The Stone-Frye-Kanter letter (a copy of which is attached) asserts that a certain unspecified "Center" has "distort[ed] Halperin’s views in a…hardball campaign that already has been picked up in the media and that will likely peak in public hearings in mid-September." With righteous indignation, it denounces a "press release" issued "before…Halperin was formally nominated…" and "littered with innuendo and falsehood." Evidently, they are referring to a Decision Brief(2) issued by the Center for Security Policy on 4 June 1993 — over two months after the White House announced Mr. Clinton’s intention to nominate Halperin to the position of Assistant Secretary for Democracy and Human Rights.

Having thus sanctimoniously staked out the high ground of accuracy and truthfulness, the three signers then proceed to parrot assertions now being circulated by the nominee and by the Department of Defense on his behalf. They contend that: "There is nothing in any recordsuggest Halperin contributed in any way to the disclosure of the [Pentagon] Papers"; "[it] is documentably false — utterly absurd" to accuse Halperin of having "held forth about the need to end all governmen to t security classification"; and it is "inflammatory" to accuse Halperin of having aided and abetted Philip Agee, a CIA turncoat who made a career of endangering former colleagues’ by publishing their names and whereabouts.

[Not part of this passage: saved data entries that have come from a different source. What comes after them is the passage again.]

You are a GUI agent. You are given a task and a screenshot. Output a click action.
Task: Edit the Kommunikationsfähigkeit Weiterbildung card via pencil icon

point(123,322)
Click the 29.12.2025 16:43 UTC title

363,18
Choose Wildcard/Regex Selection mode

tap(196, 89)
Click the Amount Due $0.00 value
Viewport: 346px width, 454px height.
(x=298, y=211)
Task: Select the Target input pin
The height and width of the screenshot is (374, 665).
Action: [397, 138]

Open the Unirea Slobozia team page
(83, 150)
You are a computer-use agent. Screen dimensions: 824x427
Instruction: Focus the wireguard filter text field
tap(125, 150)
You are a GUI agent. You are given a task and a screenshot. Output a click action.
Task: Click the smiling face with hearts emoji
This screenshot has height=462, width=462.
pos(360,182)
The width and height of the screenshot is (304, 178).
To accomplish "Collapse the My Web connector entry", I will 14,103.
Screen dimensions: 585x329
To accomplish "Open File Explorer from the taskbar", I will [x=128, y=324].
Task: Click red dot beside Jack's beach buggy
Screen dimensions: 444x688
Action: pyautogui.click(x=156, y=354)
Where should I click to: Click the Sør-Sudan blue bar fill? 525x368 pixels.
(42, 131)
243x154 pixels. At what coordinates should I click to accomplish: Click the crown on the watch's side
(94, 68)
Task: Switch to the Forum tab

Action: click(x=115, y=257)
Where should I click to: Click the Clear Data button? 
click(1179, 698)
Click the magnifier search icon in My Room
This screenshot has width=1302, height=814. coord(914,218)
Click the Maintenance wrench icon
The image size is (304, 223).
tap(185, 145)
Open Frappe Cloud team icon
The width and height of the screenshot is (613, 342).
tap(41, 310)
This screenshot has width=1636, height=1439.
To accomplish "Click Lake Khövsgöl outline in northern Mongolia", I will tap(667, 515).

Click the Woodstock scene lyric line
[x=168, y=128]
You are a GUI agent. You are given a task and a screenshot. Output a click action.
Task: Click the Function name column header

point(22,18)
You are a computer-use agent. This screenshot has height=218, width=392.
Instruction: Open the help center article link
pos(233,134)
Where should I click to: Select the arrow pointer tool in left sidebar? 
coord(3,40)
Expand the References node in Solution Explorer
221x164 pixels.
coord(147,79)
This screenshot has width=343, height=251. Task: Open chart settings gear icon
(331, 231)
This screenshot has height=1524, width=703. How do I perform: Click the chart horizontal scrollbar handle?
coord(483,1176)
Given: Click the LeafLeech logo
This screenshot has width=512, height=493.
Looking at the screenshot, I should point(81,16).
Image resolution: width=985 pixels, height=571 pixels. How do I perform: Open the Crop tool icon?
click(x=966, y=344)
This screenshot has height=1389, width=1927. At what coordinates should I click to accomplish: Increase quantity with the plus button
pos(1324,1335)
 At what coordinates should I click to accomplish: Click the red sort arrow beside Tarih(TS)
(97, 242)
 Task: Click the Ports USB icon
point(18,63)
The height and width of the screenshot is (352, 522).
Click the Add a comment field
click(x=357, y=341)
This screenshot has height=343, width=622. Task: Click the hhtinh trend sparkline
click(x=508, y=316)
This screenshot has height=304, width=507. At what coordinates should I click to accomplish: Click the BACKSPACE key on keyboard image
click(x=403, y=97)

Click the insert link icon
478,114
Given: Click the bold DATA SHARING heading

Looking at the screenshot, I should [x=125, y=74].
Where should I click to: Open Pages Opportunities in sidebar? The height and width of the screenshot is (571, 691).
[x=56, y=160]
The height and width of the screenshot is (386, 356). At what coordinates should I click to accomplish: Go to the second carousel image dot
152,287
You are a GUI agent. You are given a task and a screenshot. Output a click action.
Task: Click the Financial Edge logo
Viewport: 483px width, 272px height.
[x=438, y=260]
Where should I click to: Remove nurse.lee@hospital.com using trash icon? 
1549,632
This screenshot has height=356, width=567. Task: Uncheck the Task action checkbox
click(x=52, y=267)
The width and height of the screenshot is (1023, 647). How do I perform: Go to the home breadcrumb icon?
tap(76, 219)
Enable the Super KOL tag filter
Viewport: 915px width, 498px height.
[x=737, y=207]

On their face, such statements are extraordinarily sweeping and categoric; indeed, they may actually serve to complicate — rather than facilitate — nominee Halperin’s "confirmation conversion." The Center for Security Policy nonetheless welcomes this joining of the debate about Mort Halperin’s record. The Center has already produced a 2 August White Paper entitled The Case Against the Halperin Nomination: Selected Readings from Morton Halperin’s Collected Works. This paper urged President Clinton to follow the precedent he established with his decision to withdraw Lani Guinier’s nomination — by personally examining a controversial nominee’s writings and determining whether he is able and willing to defend the positions taken therein.

With the President’s subsequent decision on 6 August to seek Senate confirmation of the Halperin nomination, however, Mr. Clinton has evidently decided to mount just such a defense of Halperin’s record. If so, he had best address himself to the actual record — not the revisionist version of it being served up by Halperin and his partisans.

Toward this end, the Center for Security Policy will release tomorrow a second edition of its White Paper entitled The Case Against the Halperin Nomination: Expanded Readings from Morton Halperin’s Collected Works and Rebuttals to Halperin’s Defense. This document will offer members of the Senate Armed Services Committee (who will shortly have to act upon the Halperin nomination), the press and the interested public a basis for judging just who is engaging in "innuendo and falsehood."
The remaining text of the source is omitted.